What is an Enduring Power of Attorney? 

An enduring power of attorney is a legal document that allow you to plan for the future if you are not able to manage your affairs.

You can choose one or both kinds of EPA:
• One that covers your personal care and welfare
• One that covers your property 

EPA for Personal Care and Welfare

You can appoint a person (called your “attorney”) to make decisions about issues like where you’ll live, who’ll look after you and what medical treatment you might need. This kind of EPA can only come into effect if you become incapable of making or communicating your decisions.

An EPA for personal care and welfare can be given to one individual. Another person can be named as a “successor attorney” if the first attorney becomes unable to act.
The EPA can authorise the attorney to act in relation to your personal care and welfare generally, or only in relation to stated aspects.

Personal Care and Welfare Form
For detailed information please visit the SuperSeniors website.

EPA for Property

You can appoint a person (called your “attorney”) to make decisions about your money and property. You can give them a general power to deal with all these issues, or you can limit them to dealing with, for example, a particular bank account.
In your EPA you can say whether the attorney can start using their powers and making decisions straightaway, or only if and when you lose “mental capacity”

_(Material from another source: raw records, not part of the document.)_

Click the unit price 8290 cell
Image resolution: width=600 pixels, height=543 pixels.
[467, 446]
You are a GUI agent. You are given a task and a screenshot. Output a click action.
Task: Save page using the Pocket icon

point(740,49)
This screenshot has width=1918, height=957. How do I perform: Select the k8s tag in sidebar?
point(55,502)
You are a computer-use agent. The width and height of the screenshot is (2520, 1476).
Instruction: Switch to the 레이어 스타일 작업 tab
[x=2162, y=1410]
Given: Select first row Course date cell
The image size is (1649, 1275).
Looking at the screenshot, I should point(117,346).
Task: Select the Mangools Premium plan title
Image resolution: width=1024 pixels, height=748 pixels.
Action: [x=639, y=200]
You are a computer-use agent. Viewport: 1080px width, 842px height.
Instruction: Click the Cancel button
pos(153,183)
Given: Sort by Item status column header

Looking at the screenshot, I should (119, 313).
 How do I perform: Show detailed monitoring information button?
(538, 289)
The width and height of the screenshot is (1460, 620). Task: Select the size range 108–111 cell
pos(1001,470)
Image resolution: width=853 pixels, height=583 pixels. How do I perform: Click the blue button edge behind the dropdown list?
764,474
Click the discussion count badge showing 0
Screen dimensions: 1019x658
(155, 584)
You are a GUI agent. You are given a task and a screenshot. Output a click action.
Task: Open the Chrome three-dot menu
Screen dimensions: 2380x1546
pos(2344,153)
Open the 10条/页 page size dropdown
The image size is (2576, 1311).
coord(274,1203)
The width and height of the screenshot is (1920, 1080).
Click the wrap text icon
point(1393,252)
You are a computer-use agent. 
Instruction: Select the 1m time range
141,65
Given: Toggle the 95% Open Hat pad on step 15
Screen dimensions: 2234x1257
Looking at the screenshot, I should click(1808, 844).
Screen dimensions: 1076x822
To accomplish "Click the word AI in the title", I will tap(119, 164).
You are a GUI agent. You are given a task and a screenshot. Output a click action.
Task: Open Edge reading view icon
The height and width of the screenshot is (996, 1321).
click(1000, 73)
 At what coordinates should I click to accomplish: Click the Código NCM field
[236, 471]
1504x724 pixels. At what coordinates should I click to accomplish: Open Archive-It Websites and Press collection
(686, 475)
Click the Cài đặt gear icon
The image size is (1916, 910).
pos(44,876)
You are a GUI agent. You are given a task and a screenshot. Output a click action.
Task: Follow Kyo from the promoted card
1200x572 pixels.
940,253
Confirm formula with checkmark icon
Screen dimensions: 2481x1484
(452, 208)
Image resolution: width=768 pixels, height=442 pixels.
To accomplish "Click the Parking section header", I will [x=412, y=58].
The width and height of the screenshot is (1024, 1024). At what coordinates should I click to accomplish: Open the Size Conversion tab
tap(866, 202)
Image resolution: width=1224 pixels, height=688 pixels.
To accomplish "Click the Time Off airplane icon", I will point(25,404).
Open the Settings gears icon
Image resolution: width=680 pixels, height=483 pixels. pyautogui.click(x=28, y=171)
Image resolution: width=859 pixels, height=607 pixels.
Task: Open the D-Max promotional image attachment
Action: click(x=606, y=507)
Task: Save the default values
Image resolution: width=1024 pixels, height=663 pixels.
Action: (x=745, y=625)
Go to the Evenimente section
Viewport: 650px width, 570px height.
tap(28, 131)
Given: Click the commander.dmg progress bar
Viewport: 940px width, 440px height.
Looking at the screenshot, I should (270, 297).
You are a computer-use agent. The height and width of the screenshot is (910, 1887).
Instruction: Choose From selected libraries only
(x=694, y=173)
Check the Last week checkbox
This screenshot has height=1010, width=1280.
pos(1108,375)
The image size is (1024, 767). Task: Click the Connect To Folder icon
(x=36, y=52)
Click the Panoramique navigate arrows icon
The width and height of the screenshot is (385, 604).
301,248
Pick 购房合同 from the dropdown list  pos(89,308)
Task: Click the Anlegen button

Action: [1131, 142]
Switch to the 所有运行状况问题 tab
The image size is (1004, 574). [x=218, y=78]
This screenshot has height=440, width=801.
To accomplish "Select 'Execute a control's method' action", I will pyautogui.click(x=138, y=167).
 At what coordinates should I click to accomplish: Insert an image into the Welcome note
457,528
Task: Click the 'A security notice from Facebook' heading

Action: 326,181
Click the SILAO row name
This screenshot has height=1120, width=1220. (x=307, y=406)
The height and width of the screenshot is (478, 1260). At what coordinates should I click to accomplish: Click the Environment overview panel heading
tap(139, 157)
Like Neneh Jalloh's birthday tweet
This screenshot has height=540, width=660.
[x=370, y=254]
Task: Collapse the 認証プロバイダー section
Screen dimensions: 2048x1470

You may appoint one or more people or a trustee company as your property attorney.

What are the responsibilities of an Attorney?

Your attorney must act in your best interests at all times, and must not abuse the trust you’ve placed in them. The law sees your enduring power of attorney as being in a relationship of special trust with you (called a “fiduciary” relationship). They have to act with absolute openness and fairness towards you, exercise reasonable care, and avoid any conflict of interest with you. Your attorney must always promote and protect your welfare and best interests. They can’t use money for their own benefit (unless your EPA allows this), invest it unwisely, or act in a way that you haven’t authorised in the EPA.

Your attorney must also involve you in decision-making as much as possible: they must consult with you when making decisions, and must try to get you to develop and exercise whatever capacity you have to make decisions for yourself.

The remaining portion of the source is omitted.